Selected passage ->
★ ★ ★ ★ ★

Henry Czerny landed the job of a lifetime almost 30 years ago when he nabbed a role in a little movie called Mission Impossible.
The Toronto-born actor was fresh off his breakout role in the 1994 thriller Clear and Present Danger when he got the call for a lead part in one of Tom Cruise’s now-signature franchises. Sleep-deprived and “not in a good frame of mind,” Czerny said he almost turned it down — but his agent insisted. He took the gig.
Reprising his role as Impossible Mission Force (IMF) chief Eugene Kittridge for the first time since the original 1996 film, Czerny spoke with CBC News about Mission Impossible — Dead Reckoning Part One, the seventh installment in the series. The blockbuster hit Canadian theatres earlier this week.
“The franchise itself got better and better with every iteration, although the first is, of course, the best,” Czerny said.
He then had a change of heart.
“Actually … this one is by far the best in the franchise,” he said of Dead Reckoning, which stars Cruise as Ethan Hunt, a skilled secret agent who assembles his IMF team to defeat their latest foe: a dangerous entity powered by artificial intelligence that threatens to destroy the world.
“Chris McQuarrie directing, Tom Cruise at the top of his game and they’re after deeper relationships between the characters … those were the three selling points,” explained Czerny of his 27-year absence from the popular film series. “So yeah, I’m back!”

★ ★ ★ ★ ★

Task requirements ->
a. List every person or fictional character named in the article about Henry Czerny's return to Mission Impossible.
b. Carry on writing the article about Henry Czerny's return to Mission Impossible, starting after its last sentence.
The records come from a different source than the article.

★ ★ ★ ★ ★

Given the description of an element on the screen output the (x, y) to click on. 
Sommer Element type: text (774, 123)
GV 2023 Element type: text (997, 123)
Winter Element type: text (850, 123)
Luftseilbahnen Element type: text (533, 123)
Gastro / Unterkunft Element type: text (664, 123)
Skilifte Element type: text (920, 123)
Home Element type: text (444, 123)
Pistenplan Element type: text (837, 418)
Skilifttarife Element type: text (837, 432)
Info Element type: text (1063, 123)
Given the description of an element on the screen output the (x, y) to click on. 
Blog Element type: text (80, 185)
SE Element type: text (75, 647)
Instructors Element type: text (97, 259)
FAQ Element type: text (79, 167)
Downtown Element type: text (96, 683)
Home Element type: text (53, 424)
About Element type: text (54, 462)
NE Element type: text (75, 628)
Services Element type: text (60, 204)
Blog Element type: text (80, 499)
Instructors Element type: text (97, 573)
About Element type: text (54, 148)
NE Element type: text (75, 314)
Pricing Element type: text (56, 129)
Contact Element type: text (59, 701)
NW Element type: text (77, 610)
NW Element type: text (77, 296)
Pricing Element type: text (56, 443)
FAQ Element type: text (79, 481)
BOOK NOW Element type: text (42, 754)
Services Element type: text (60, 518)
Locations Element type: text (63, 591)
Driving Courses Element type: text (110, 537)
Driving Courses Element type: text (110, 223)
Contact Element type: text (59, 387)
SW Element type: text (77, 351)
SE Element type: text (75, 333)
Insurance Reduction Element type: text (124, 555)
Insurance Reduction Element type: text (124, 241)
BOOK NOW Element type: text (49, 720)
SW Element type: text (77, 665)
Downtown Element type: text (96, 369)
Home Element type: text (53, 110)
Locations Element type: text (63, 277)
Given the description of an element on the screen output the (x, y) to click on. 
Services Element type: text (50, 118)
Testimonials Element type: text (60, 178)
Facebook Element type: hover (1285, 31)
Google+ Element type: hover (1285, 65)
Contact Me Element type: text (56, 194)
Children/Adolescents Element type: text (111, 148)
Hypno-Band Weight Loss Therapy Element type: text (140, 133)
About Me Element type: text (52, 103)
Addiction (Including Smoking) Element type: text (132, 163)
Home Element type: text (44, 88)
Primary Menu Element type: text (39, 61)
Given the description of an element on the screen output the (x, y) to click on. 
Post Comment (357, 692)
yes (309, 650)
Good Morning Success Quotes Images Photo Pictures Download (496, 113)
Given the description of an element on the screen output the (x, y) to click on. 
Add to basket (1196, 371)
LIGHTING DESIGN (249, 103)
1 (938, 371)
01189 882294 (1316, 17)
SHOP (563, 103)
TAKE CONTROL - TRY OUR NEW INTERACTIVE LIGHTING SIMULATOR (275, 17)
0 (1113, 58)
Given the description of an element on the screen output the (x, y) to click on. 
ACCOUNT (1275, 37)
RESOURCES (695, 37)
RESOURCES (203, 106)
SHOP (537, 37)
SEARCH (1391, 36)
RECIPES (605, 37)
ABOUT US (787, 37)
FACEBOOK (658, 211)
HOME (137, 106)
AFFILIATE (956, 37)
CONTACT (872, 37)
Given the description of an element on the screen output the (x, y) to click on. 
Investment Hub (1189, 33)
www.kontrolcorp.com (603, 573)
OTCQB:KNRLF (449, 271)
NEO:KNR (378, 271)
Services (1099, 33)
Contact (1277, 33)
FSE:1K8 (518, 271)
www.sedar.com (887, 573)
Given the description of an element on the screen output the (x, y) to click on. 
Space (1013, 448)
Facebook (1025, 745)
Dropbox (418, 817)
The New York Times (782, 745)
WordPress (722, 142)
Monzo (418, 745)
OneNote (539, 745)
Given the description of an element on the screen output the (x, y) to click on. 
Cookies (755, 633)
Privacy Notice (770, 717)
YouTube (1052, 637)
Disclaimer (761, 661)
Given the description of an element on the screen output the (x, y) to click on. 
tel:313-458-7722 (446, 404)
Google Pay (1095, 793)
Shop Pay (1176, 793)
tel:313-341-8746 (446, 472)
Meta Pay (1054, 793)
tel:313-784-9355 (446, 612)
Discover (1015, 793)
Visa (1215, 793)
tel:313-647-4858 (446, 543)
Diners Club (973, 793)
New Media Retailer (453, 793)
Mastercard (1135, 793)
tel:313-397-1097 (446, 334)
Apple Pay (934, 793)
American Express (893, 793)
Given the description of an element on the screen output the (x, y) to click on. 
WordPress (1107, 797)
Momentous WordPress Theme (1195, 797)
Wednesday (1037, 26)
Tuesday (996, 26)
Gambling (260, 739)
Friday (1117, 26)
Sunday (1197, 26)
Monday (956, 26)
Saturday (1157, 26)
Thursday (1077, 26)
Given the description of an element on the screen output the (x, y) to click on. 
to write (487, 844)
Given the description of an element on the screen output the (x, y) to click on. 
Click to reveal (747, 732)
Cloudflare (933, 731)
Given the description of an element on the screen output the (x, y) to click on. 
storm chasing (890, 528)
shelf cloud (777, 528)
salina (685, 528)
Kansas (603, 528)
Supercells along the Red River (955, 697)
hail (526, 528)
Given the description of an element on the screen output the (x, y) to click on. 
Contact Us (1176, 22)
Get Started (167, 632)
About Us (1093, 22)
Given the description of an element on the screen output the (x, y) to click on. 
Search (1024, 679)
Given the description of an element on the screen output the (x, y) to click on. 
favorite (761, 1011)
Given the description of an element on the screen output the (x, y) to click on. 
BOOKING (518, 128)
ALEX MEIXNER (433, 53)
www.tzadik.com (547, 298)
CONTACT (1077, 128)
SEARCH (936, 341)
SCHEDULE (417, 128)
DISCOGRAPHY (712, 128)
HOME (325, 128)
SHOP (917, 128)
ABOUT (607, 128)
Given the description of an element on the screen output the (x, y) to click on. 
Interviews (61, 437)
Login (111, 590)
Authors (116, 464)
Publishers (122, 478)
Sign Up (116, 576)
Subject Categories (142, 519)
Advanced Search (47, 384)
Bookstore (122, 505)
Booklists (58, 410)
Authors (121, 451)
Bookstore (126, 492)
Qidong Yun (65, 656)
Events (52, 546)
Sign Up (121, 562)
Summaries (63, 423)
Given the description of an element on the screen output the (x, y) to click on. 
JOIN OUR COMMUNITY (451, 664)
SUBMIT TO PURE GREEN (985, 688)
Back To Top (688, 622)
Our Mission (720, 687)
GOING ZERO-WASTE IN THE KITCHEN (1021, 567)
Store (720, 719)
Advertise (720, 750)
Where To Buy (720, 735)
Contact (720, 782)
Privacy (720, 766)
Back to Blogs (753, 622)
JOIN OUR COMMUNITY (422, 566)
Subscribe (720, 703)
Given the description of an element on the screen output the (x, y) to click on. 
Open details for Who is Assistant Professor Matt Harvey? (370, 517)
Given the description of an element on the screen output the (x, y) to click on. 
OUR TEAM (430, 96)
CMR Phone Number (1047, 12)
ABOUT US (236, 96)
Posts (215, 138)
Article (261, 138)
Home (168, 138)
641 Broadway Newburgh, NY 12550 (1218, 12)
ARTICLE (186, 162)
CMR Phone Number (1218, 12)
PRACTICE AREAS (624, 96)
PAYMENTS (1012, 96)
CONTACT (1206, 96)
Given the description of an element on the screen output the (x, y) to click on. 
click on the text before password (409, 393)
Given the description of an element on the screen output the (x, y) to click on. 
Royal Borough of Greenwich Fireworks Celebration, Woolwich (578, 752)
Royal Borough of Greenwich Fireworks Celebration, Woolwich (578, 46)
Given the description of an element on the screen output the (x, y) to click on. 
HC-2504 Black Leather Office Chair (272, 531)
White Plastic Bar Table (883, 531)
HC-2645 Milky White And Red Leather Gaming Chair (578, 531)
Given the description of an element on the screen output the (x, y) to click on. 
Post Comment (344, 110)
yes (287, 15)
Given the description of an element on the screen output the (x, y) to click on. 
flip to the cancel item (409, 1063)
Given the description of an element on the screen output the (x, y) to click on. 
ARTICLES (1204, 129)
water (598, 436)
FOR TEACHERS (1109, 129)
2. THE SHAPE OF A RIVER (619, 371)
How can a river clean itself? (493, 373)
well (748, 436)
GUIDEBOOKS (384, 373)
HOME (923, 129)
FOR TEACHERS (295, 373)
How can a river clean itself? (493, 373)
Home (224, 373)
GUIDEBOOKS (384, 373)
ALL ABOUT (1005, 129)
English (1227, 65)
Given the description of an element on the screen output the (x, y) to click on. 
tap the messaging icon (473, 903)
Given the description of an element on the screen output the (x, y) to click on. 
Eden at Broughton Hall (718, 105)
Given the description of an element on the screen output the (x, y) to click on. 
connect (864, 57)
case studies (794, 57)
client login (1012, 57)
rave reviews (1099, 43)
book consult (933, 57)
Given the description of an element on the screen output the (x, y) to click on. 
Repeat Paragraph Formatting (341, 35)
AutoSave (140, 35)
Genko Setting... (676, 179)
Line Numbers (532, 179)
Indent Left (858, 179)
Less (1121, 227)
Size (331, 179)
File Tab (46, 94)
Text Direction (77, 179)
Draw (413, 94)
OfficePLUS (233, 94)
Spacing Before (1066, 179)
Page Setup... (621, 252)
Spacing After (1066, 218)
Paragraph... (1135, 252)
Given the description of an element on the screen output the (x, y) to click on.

★ ★ ★ ★ ★

Answers to the tasks ->
a. Henry Czerny, Tom Cruise, Eugene Kittridge, Ethan Hunt, Chris McQuarrie

b.
Tom Cruise ‘stronger,’ ‘more centred’
Cruise has had a string of recent box office successes, with last summer’s Top Gun: Maverick largely credited with injecting life back into the theatrical industry after it took a hammering during the pandemic shutdown. Czerny has watched his co-star’s craft evolve since the first MI movie in 1996.
“He’s stronger. He’s more centered, if that’s possible. He’s more generous … as an actor, as a producer,” Czerny said of Cruise. “His feet are further into the ground, even though he spends most of his time up in the air or jumping off this or that … that’s the way I would describe him.”
As for Czerny’s own relationship to the franchise and to the character, he says 25 more years of experience brought a rich new layer to the role.
“It’s a weightier, somewhat more grave Kittridge. A little less angry, more — not resigned necessarily — but more certainly aware of how the world works,” he said.
“It’s not a terribly pretty picture that he’s been seeing and he’s trying to make his way through that and service his community as best he can.”